Some Republicans ― like Rep. Trey Hollingsworth (Ind.) and Rep. Mike Rogers (Ala.) ― stayed silent when asked if they found anything Trump said in Helsinki troubling.
But even more bizarre than the silence or muted criticism were the commendations from some Republicans.
“I thought he did a good job,” Rep. Ralph Abraham (R-La.) said, adding that Trump “presented himself well” and is “a good negotiator.”
In a low point for the once ideologically driven and now partisan-inspired House Freedom Caucus, some of its members at a monthly event called Conversations With Conservatives found ways to heap praise on the president.
“The good news is there was a summit,” Rep. Warren Davidson (R-Ohio) said Tuesday.
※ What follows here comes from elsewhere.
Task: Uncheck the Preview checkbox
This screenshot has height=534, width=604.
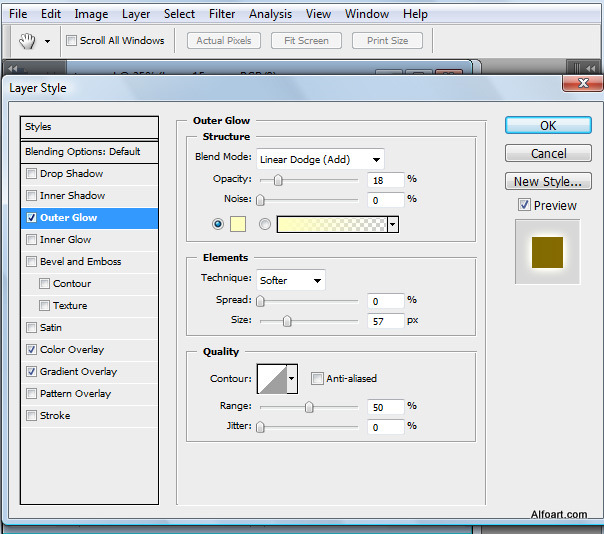Action: pyautogui.click(x=524, y=205)
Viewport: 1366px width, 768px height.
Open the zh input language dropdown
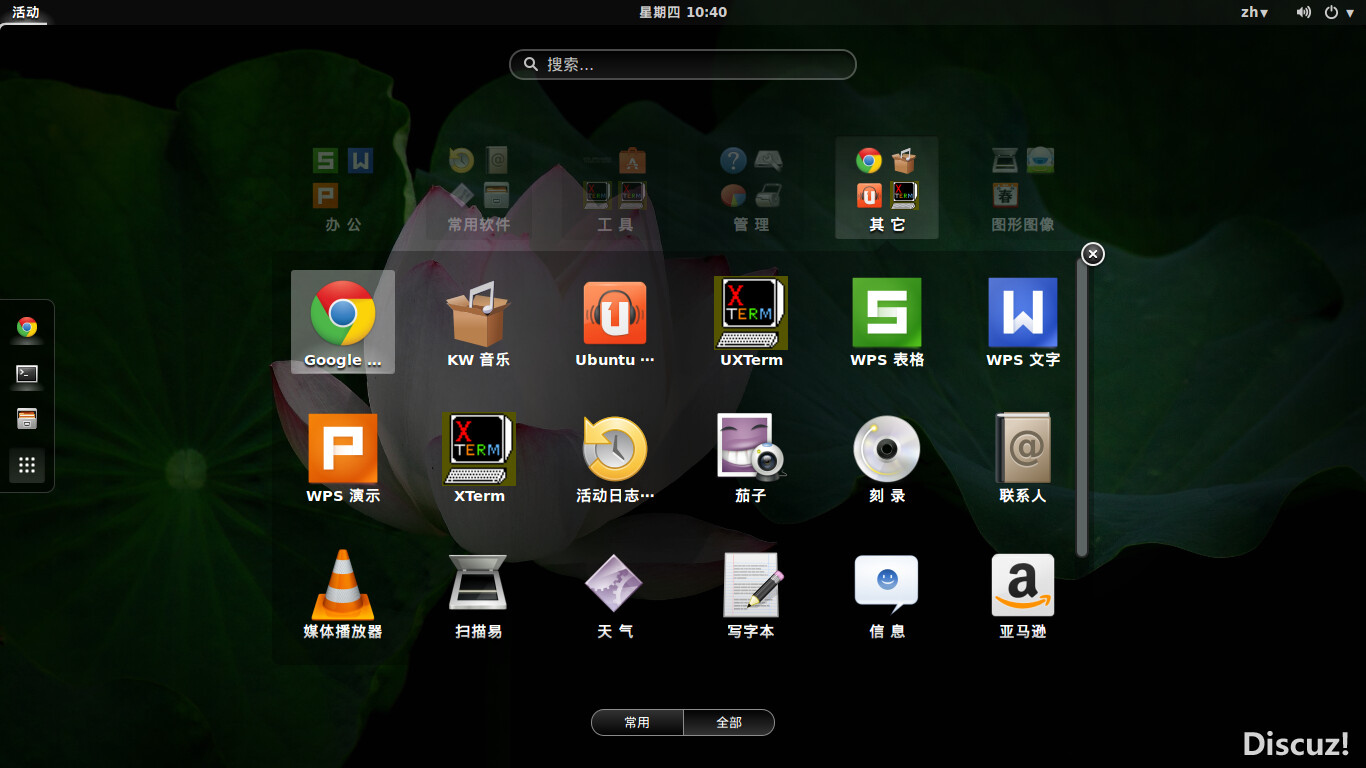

He acknowledged Russian meddling but also urged the press to look at Trump’s actions, saying “our own countrymen” multiplied Russia’s effectiveness “by working to actively undermine this administration.”
“If there’s anything treasonous that’s gone on, it’s that active operation right now to sow distrust among our own nation in our duly elected president of the United States,” Davidson said. “It’s shameful.”
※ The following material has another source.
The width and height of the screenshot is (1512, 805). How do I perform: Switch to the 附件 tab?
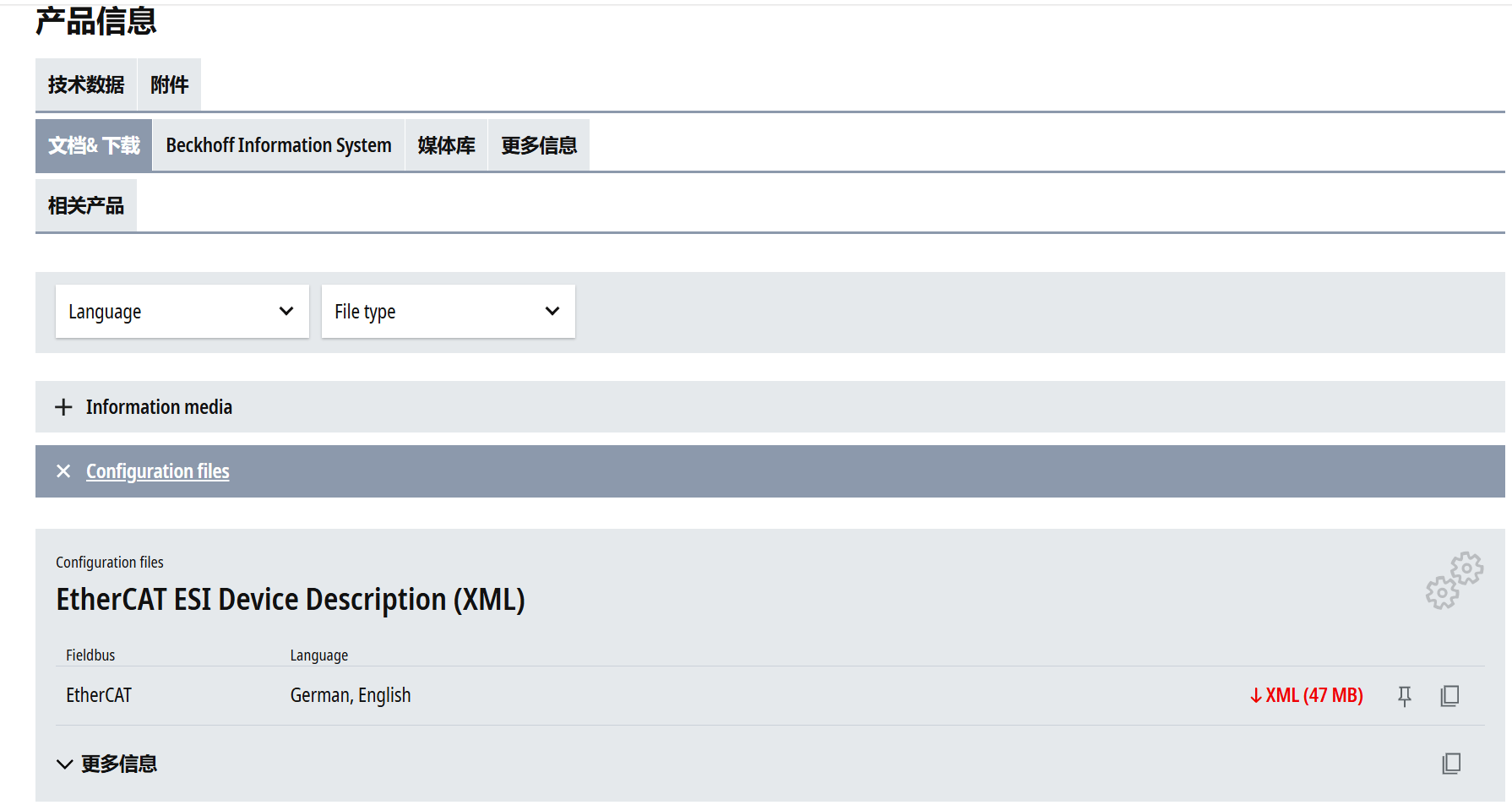pyautogui.click(x=169, y=84)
Even outside the panel discussion with conservatives, some Republicans appeared reluctant to criticize Trump for his comments on Monday.
Asked if he found anything troubling, Rep. Doug LaMalfa (R-Calif.) said he didn’t, adding, “Have a nice day.”
Rep. Joe Wilson (R-S.C.) said he appreciated Trump’s actions but didn’t always agree with his “wording.”
Pressed whether Trump’s words were undermining his actions, Wilson said the media were misrepresenting Trump, pointing to how he just strengthened NATO, in Wilson’s determination, whereas the media insisted Trump was trying to weaken it. Wilson then suggested contacting his press secretary for any additional questions.
Most Republicans, however, found a way to more artfully split the difference, saying that, yes, they believe Russia meddled in our election but avoiding direct criticism of Trump.
House Speaker Paul Ryan (R-Wis.) once again trod the path of Trump fealty, saying Tuesday that Russia interfered in our elections but that it didn’t materially affect the outcome. Ryan didn’t even mention Trump or the press conference over the course of multiple questions about it.
If there’s anything treasonous that’s gone on, it’s that active operation right now to sow distrust among our own nation in our duly elected president of the United States.
Rep. Warren Davidson (R-Ohio)
One narrative that Republicans seemed to embrace was that Trump and his administration acted resolutely against Russia, even if ― as Wilson put it ― the wording was occasionally off.
Rep. Peter King (R-N.Y.) said Trump’s actions on Russia were “perfect.”
“He’s undone so much of the damage Obama did,” King continued. “Killing Russians in Syria, sending weapons to Ukraine, troops to Poland and the Balkans, but he’s got to clean up the language.”
Taking a page from Trump, some Republicans have increasingly turned to criticizing the press. Other Republicans expressed annoyance with the media for its drumbeat of scandals.
When a reporter asked lawmakers at the Conversations With Conservatives event if there was anything Trump said during the press conference that they found troubling, Rep. Andy Biggs (R-Ariz.) said he was most disappointed by two things reporters asked. “The idiocy of those two questions,” he said, referring to queries about whether Trump would call out Russia for election interference and whether Putin had any compromising material on Trump ― a question that Putin answered bizarrely.
Also at the event, House Freedom Caucus member Ralph Norman (R-S.C.) criticized the press for harping on one comment about Russian meddling while not focusing on what Trump has done with regard to Russia.
“This president is great at reading people,” Norman said. “He knows that Mr. Putin is not a choirboy, he’s not an angel, he’ll do whatever he can to advance Russia. But I’m glad we got the summit, and I’m glad he’s ― I wish they would focus on the positive aspects of his actions and not take one sentence.”
Rep. Raul Labrador (R-Idaho) acknowledged, “It was not a good day yesterday,” but he took issue with the talk of treason.
“You guys are taking it to such a level that I think people are not listening anymore,” he said.